Noam Ronen, a partner at Gornitzky & Co., was featured in an article in the Calcalist newspaper discussing a future in which the transfer of tort claims may no longer be prohibited, further to the recent precedent ruling of the Israeli Supreme Court in a case regarding a tort claim made by Banco Bilbao of Argentine.
According to Mr. Ronen, the prohibition to transfer tort claims is somewhat archaic in today’s commercial world. “If we all agree that you can ‘sell’ or reassign a contractual right to receive money, as seen during the sub-prime crisis with the sale of mortgage loans from one bank to another, then why not permit the sale of the right to sue for damages?” Ronen believes that the day is approaching when tort claims will be a transferable asset, just as any other asset can be assigned, transferred and even sold.

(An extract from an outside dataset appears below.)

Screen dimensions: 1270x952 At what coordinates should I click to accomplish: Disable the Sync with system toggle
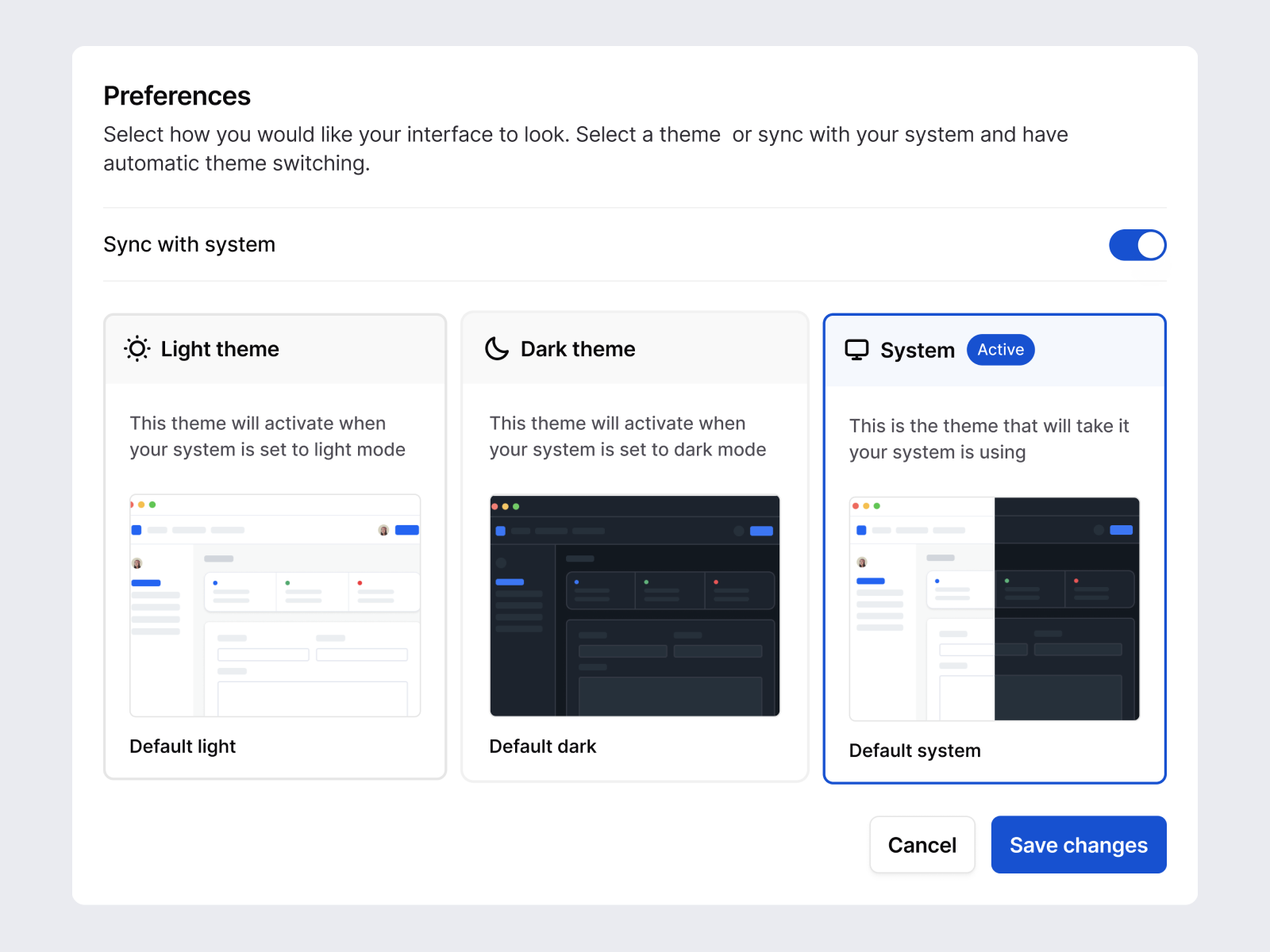[x=1137, y=245]
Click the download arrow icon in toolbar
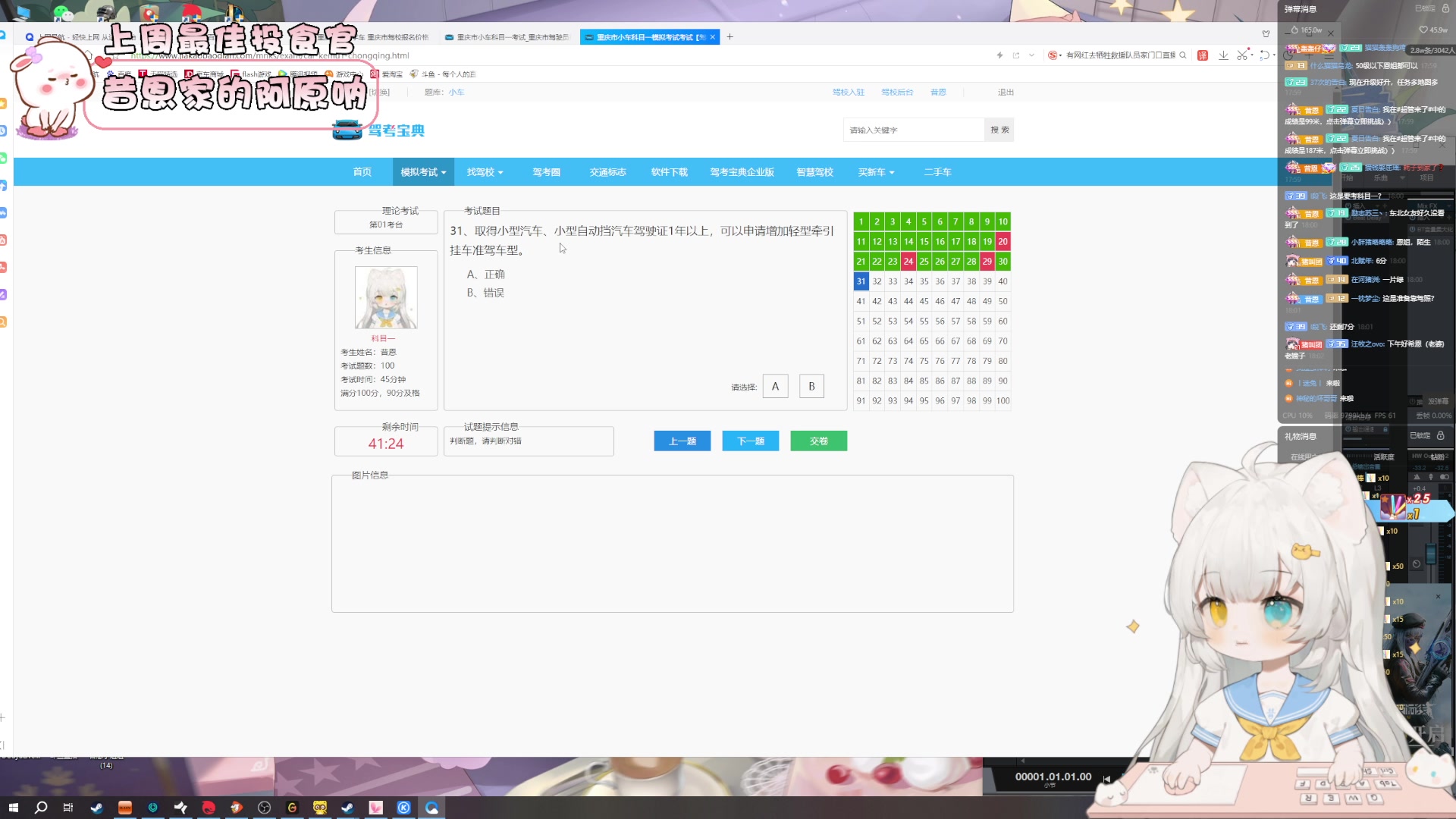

He also points to the possibility that trading tort claims can be harmful to the world of class actions. “Suppose a town suffers from an environmental nuisance due to a factory. A seasoned claimant goes door-to-door and ‘purchases’ the claim rights from the townspeople. Now he is suing the factory, but not in a class action suit, but rather as his own personal claim, as the claim rights were sold to him. He can settle with the factory on behalf of all the residents, without them ever receiving full compensation, while he receives his recoupment without any criticism. Have we not then bypassed the class action mechanism and its purpose?”